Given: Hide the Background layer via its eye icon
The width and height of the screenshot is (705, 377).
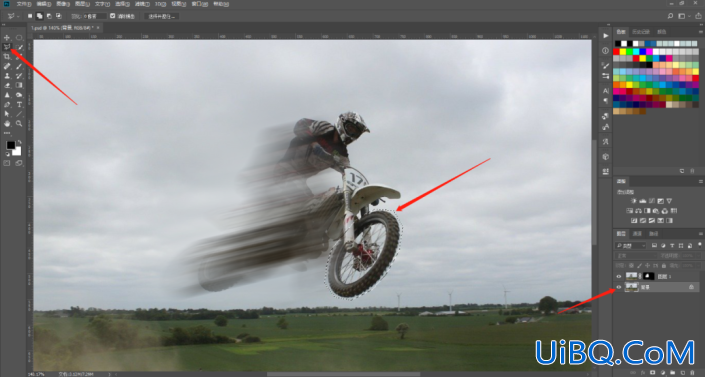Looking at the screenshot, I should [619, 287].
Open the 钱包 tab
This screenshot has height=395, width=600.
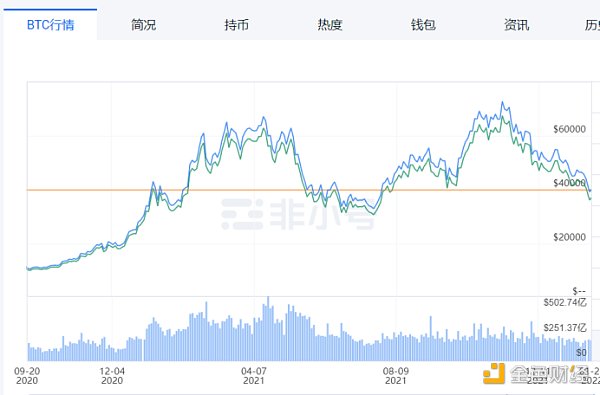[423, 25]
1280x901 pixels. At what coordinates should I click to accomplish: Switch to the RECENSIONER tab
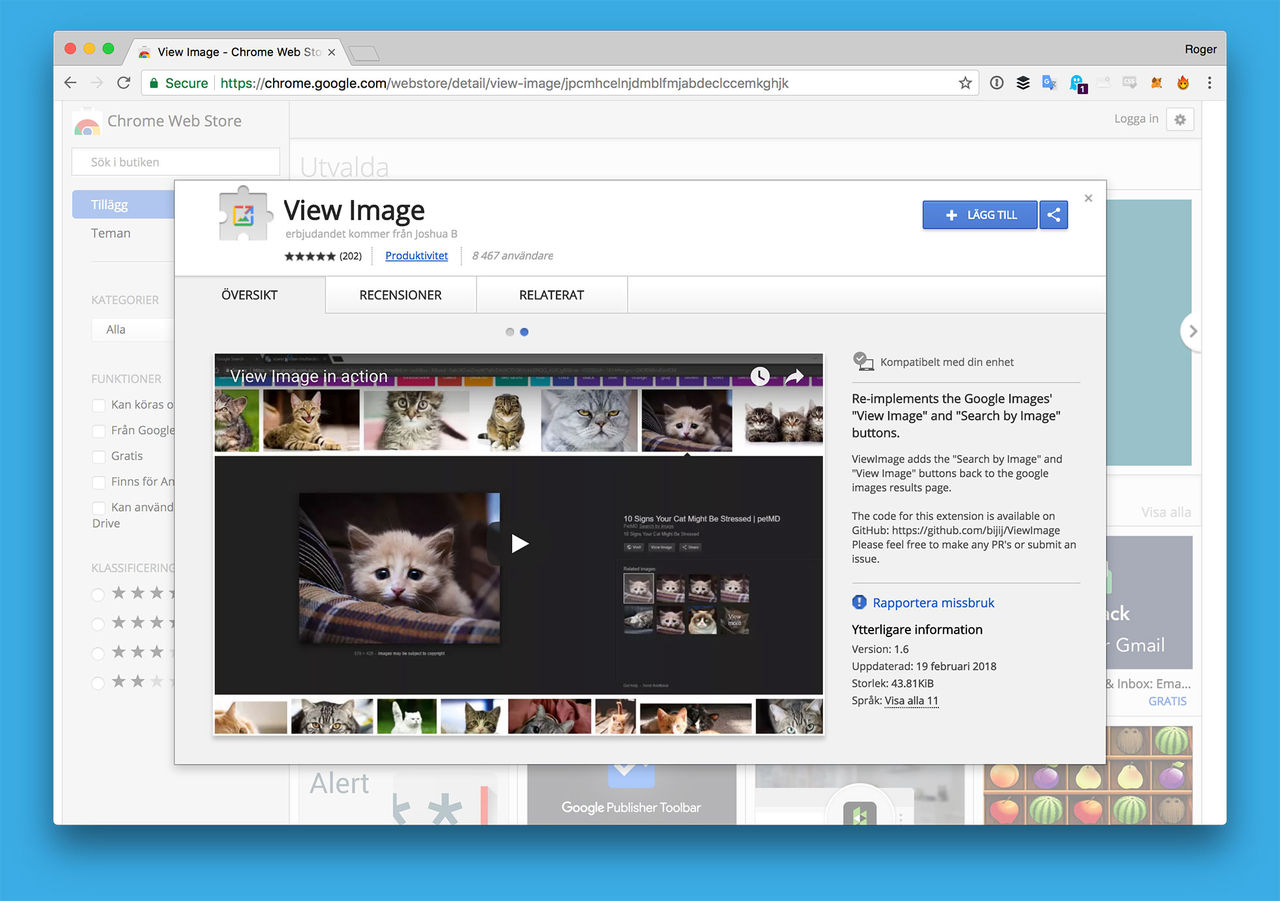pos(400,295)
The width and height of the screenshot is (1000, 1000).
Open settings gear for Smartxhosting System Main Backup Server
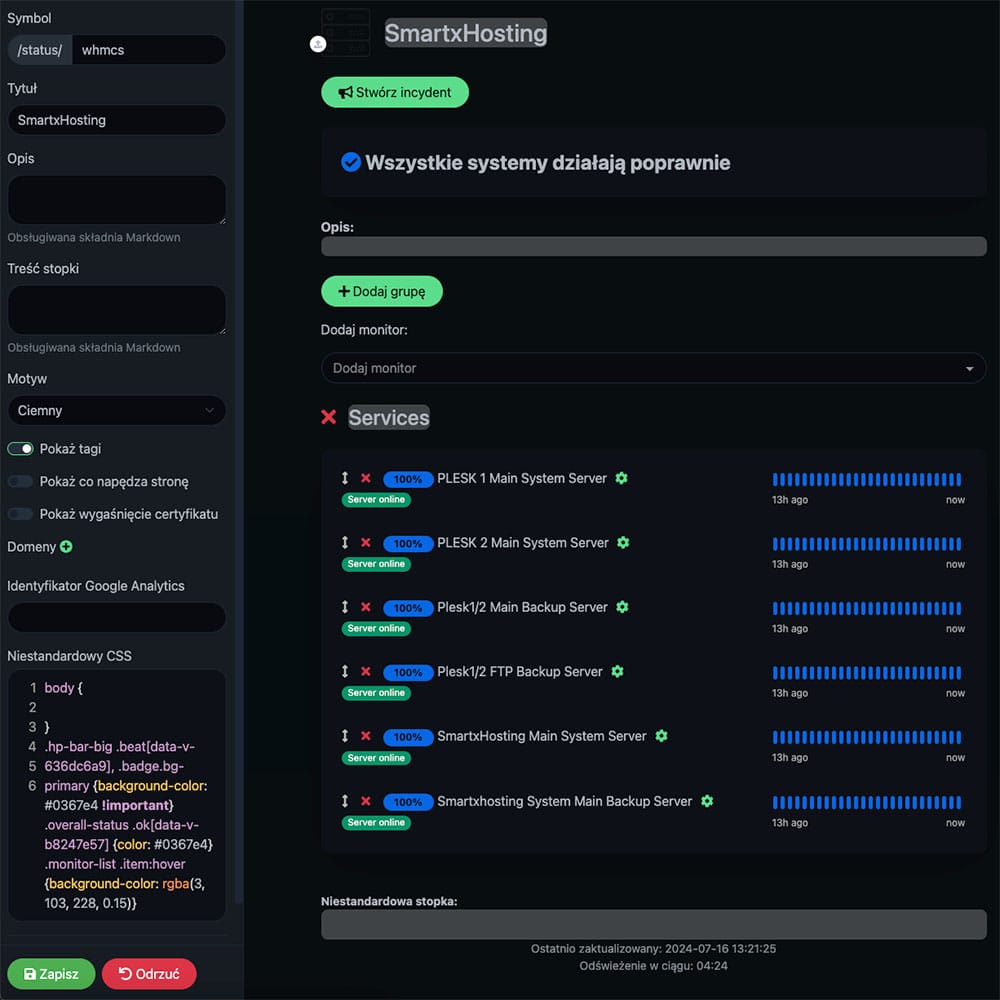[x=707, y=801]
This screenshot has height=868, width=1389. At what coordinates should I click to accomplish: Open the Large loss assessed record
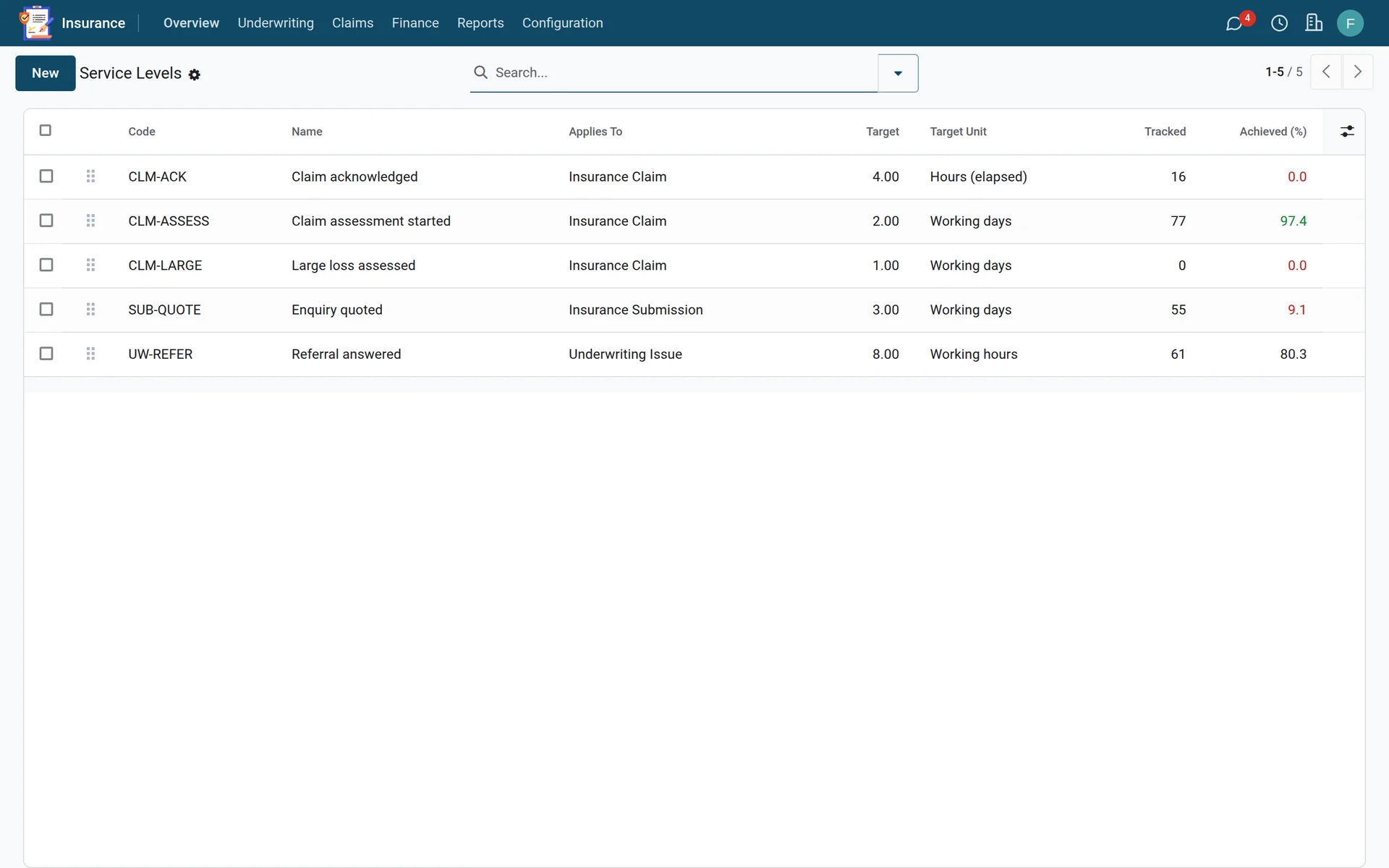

..............................

#### [Task to carry out]
Can you rewrite every row above, swapping "tab" for "panel" and leaving everything else as it is? Leave the pictures out.

#### [The reply]
Given: Hide the Background layer via its eye icon
The width and height of the screenshot is (705, 377).
Looking at the screenshot, I should [619, 287].
Open the 钱包 panel
This screenshot has height=395, width=600.
[423, 25]
1280x901 pixels. At what coordinates should I click to accomplish: Switch to the RECENSIONER panel
pos(400,295)
The width and height of the screenshot is (1000, 1000).
Open settings gear for Smartxhosting System Main Backup Server
[x=707, y=801]
This screenshot has height=868, width=1389. At what coordinates should I click to accomplish: Open the Large loss assessed record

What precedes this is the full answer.